SUPPLIED TEXT
________________
We have learned over time that it is humans who are the main factor of environmental problems. Various natural disasters and diseases caused by climate changes showed that humans, animals, and nature are intertwined together. The concept of One Health reflects this perspective. One Health indicates that people’s health is closely related to animal and environmental health as well.
Since people-animal-environments affect each other, protecting animals and the environment for our well-being has become an essential notion. In this era, it is the current children who can change the future world with this perspective. Therefore, leaving a pragmatic process to naturally learn and act on the One Health concept is the role of adults and what we can do is to keep children interested in nature and animals. In this digital era, children interact with nature and animals on their devices, and are unable to feel all the senses that nature gives. They cannot naturally learn the role and importance of nature without touching actual animals and plants.
________________
ACTIVITY A
In the passage on One Health, who is described as able to change the future world with this perspective?
ACTIVITY B
Reproduce the passage on One Health word for word, starting at "We have learned" and ending at "health as well.".
ACTIVITY C
Resume the passage on One Health, writing on from its final sentence.
The items that come next have no role in this work.

MATERIAL PROVIDED
________________
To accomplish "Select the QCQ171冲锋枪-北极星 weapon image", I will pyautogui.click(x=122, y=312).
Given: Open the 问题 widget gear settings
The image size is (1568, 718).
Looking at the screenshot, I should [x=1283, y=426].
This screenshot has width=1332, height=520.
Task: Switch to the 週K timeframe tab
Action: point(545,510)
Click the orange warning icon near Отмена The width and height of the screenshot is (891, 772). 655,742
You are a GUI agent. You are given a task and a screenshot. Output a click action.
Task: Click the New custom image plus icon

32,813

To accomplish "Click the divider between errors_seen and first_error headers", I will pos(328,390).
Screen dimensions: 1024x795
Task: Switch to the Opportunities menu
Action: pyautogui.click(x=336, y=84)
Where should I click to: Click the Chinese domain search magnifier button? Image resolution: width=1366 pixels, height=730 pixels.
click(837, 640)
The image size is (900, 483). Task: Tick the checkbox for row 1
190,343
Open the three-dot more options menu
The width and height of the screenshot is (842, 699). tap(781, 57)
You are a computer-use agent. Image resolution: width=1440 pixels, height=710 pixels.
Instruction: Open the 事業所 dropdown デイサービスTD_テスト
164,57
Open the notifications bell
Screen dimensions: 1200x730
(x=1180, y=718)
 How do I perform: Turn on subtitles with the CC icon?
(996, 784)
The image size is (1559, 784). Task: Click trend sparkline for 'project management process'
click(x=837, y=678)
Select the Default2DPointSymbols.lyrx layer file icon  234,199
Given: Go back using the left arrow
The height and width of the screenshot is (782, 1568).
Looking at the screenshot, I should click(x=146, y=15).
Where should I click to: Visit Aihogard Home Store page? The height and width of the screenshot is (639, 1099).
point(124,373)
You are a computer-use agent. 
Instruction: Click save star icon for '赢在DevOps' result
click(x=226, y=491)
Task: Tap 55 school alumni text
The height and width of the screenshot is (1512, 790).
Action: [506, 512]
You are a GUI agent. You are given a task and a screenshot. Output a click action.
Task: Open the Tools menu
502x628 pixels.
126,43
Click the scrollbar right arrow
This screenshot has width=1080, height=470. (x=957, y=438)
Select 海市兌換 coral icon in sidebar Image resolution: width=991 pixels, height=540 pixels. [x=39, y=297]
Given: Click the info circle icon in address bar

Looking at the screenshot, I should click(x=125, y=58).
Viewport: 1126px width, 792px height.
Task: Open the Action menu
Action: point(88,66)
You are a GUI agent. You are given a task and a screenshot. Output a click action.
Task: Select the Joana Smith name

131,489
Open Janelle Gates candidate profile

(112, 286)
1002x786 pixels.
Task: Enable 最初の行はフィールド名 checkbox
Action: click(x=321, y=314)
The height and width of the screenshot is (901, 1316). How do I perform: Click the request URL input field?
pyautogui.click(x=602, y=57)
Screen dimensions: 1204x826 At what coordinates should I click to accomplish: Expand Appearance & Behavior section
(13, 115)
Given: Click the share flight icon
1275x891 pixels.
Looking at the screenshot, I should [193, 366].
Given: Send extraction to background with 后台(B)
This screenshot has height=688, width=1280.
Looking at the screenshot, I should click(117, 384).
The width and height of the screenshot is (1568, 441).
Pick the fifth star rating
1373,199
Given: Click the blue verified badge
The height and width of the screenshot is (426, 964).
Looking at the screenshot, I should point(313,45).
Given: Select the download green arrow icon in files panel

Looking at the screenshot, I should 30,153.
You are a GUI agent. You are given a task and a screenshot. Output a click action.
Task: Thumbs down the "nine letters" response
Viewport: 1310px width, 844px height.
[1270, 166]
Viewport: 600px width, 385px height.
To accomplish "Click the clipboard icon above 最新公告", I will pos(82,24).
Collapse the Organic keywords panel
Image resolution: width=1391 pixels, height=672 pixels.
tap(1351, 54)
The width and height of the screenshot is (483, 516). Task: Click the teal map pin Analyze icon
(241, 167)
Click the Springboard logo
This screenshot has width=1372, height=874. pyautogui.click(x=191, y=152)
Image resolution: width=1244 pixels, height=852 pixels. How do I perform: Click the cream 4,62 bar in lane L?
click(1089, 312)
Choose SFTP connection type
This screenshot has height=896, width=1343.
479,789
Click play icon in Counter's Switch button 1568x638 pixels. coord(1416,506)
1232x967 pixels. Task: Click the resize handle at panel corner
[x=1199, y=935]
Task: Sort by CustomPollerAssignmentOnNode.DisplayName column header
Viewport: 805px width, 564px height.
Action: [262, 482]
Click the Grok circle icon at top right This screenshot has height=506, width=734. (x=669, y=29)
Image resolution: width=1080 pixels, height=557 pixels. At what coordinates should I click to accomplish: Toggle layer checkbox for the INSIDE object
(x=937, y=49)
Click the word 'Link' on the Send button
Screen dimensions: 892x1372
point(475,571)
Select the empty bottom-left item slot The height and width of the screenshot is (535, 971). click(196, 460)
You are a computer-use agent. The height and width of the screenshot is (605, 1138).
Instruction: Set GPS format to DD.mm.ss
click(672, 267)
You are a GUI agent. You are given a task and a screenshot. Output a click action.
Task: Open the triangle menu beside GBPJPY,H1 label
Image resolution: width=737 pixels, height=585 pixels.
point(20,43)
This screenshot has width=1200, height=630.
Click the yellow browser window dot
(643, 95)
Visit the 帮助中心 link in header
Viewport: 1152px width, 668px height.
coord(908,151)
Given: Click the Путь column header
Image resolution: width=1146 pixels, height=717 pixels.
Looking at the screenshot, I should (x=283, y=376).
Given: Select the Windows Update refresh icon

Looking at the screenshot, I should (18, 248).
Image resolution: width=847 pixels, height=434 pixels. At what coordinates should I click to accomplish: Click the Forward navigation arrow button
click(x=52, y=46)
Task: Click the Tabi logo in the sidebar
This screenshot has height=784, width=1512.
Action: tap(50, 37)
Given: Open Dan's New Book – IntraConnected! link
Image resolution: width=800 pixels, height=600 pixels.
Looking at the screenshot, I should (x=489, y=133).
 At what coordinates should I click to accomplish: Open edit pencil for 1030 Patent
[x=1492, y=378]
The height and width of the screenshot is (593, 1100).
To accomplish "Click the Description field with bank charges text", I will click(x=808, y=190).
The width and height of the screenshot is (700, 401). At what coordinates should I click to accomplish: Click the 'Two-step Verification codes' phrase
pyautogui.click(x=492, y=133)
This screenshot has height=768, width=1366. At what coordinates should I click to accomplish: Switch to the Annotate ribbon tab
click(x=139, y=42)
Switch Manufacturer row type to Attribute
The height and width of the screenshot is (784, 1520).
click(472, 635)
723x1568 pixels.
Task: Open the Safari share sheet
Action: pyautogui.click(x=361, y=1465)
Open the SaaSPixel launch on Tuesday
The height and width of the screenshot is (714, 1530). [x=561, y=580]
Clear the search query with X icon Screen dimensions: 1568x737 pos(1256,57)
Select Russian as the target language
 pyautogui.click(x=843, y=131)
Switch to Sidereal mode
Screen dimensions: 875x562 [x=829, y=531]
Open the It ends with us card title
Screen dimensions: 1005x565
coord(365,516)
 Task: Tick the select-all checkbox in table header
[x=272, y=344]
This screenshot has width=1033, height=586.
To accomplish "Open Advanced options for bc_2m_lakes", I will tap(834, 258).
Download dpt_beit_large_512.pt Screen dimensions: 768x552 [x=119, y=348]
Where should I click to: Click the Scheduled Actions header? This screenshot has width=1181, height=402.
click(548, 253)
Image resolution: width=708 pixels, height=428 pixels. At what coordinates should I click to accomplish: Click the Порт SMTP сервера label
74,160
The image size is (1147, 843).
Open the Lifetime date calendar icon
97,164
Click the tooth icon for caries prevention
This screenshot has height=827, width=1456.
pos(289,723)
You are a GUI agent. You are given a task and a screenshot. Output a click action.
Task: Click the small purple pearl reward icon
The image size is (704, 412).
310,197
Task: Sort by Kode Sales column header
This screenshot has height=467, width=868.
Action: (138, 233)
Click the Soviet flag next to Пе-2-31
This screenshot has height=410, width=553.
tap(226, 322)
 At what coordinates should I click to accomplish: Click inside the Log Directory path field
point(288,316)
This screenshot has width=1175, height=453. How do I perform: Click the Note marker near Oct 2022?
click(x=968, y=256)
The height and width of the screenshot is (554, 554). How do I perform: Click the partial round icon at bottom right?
________________
TASK OUTPUT A
The current children.

TASK OUTPUT B
We have learned over time that it is humans who are the main factor of environmental problems. Various natural disasters and diseases caused by climate changes showed that humans, animals, and nature are intertwined together. The concept of One Health reflects this perspective. One Health indicates that people’s health is closely related to animal and environmental health as well.

TASK OUTPUT C
Therefore, adults should provide children with as many opportunities to experience nature as possible. It is not a nature exploration activity aimed at “education” (which is actually being conducted a lot), but a program that children can truly ‘enjoy’ without the burden of learning and memorizing something. For example, if a program provides children with the responsibility of raising plants or young animals (for example in 4-H) over several months, they would be actively engaged.
In addition, I think it is necessary to plan camps and various activities outside where children can use the natural environment as a playground and use plants as “toys.”
Many countries are already conducting similar outdoor programs, but more active promotion is needed for children who are still heavily connected to their devices, to see and experience their relationship with the natural world around them to improve the ecosystem and the human-animal-environment interconnections.